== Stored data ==
··········
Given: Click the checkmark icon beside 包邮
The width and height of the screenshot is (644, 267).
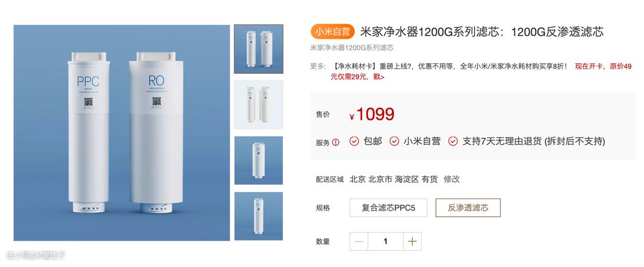Looking at the screenshot, I should tap(354, 141).
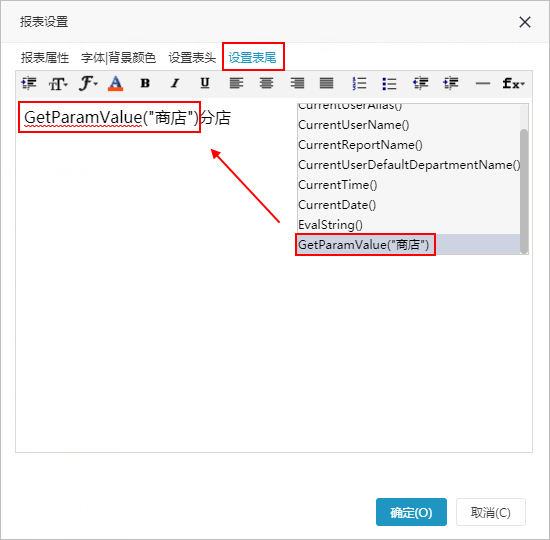Align text to the right
Image resolution: width=550 pixels, height=540 pixels.
(297, 84)
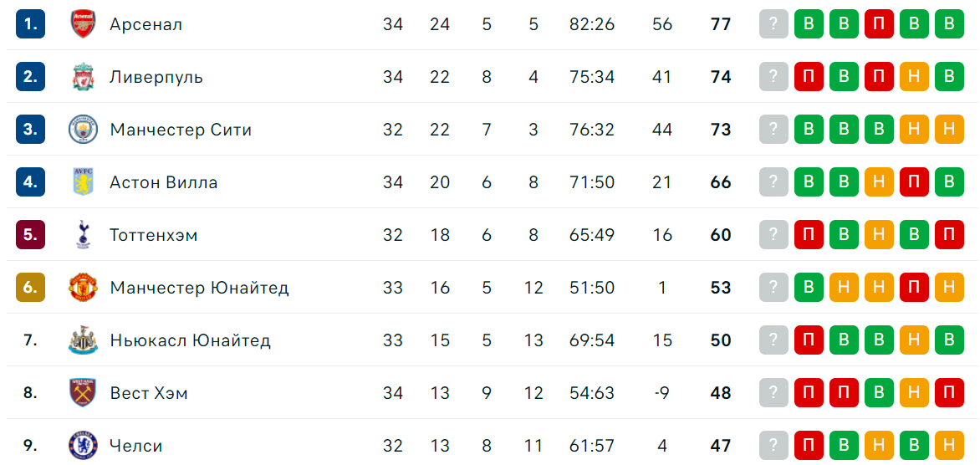This screenshot has width=980, height=465.
Task: Click the Aston Villa club crest
Action: (x=83, y=182)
··········
All of the entries above are to be restated word for word, minus the images.

== Reply ==
Given: Click the checkmark icon beside 包邮
The width and height of the screenshot is (644, 267).
Looking at the screenshot, I should tap(354, 141).
Align text to the right
Image resolution: width=550 pixels, height=540 pixels.
(297, 84)
This screenshot has width=980, height=465.
Task: Click the Aston Villa club crest
Action: (x=83, y=182)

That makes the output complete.